Os elementos discursivos e as atuações são fundamentais para que a apreensão cresça na última meia hora de Conversa Suave e quando eles se somam à ambientação, tanto pelo isolamento da casa de fazenda quanto pela fragilidade da porta de tela que separa Connie e Arnold, quem assiste se vê tão encurralado quanto a protagonista. Para além da construção da tensão, tudo isso serve também para justificar o uso de dois terços do filme para a construção de identidade de Connie. Na reta final do longa, embora ela esteja sendo lida por Friend como uma garota de “espírito livre”, ela está ocupando um espaço no qual pode deixar de lado a sua imagem cuidadosamente construída e ser o que é: uma menina de 15 anos que está procurando afeto nas pessoas erradas através das ferramentas erradas. E uma vez que não existe ninguém para impressionar ou mesmo o desejo de impressionar, Connie está vulnerável e não há nada que ela possa fazer para se esquivar da atenção indesejada.

Ainda que Joyce Chopra escolha, acertadamente, não mostrar o que acontece entre os personagens depois que eles partem para o passeio de carro, as sequências finais de Conversa Suave nos dão elementos suficientes para concluir, seja pela expressão no rosto de Connie ou por sua tentativa de resgatar momentos da sua infância através da música. Depois de voltar para casa, ela está acompanhada de sua irmã no quarto. Então, assume comportamento frágil e coloca para tocar uma canção que as duas costumavam ouvir com a mãe. A trilha sonora, bem diferente do pop rock que Connie escuta quando está sozinha, nos faz perceber que algo mudou internamente e, de repente, é como se ela não tivesse mais pressa de ser percebida como uma mulher porque, na verdade, a sua busca dizia muito mais respeito à carência afetiva do que a vontade de assumir um papel de adulta.

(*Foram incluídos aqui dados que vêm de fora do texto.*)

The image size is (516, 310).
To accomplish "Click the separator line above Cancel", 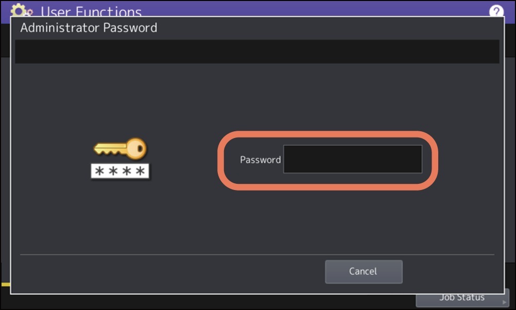I will coord(257,254).
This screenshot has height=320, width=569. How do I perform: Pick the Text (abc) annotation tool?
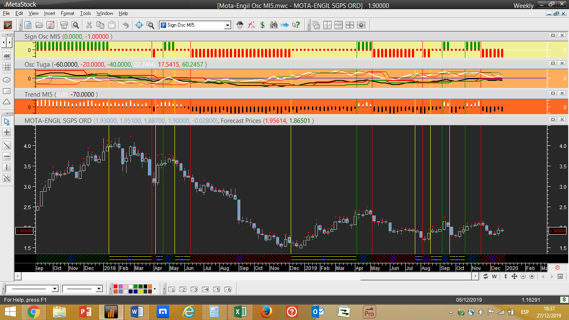pos(7,56)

É bastante comum que os coming-of-age protagonizados por meninas façam esse tipo de caminho porque o crescimento das personagens não está ligado somente a uma experiência transformadora, mas à percepção de que adentrar o universo de mulheres adultas é algo muito mais complexo do que explorar possibilidades, estejam elas ligadas ao campo afetivo ou não. É também aprender a estar em constante estado de alerta e ciente de que o mundo não foi pensado para que a sua liberdade seja exercida sem ressalvas. E, principalmente, é saber navegar por essas questões sem se deixar paralisar. Portanto, o desejo de Connie por um retorno à infância encontra ecos nesses pontos, que infelizmente chegaram até ela de uma maneira violenta, mas que teriam lhe alcançado de qualquer outra forma – e isso é algo que o coming-of- age das últimas duas décadas demonstra com clareza por meio de títulos que vão do horror de It – A Coisa (It, 2017) ao desconforto de Oitava Série (Eight Grade, 2018).

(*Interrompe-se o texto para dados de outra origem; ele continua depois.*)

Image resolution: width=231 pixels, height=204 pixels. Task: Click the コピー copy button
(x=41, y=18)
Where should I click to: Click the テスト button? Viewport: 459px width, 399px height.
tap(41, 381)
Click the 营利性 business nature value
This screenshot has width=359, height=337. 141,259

Então, o que separa Conversa Suave de outras histórias sobre amadurecimento é o entendimento das implicações de crescer sendo uma garota em um mundo que sequer oferece opções saudáveis de inspiração. Joyce Chopra consegue colocar essas discussões nas entrelinhas do seu filme sem se esquivar de temas difíceis ou tratá-los de maneira panfletária e verborrágica, o que seria um equívoco em uma arte que é, antes de tudo, imagem. Através dessas escolhas, a diretora demonstra entendimento não só de Connie, mas de uma geração que cresceu em um período histórico turbulento e marcado por diversas mudanças coletivas de mentalidade que impactaram significativamente a maneira de sujeitos jovens de se colocarem no mundo e, claro, à forma como o mundo respondia a essas novas formas de existir.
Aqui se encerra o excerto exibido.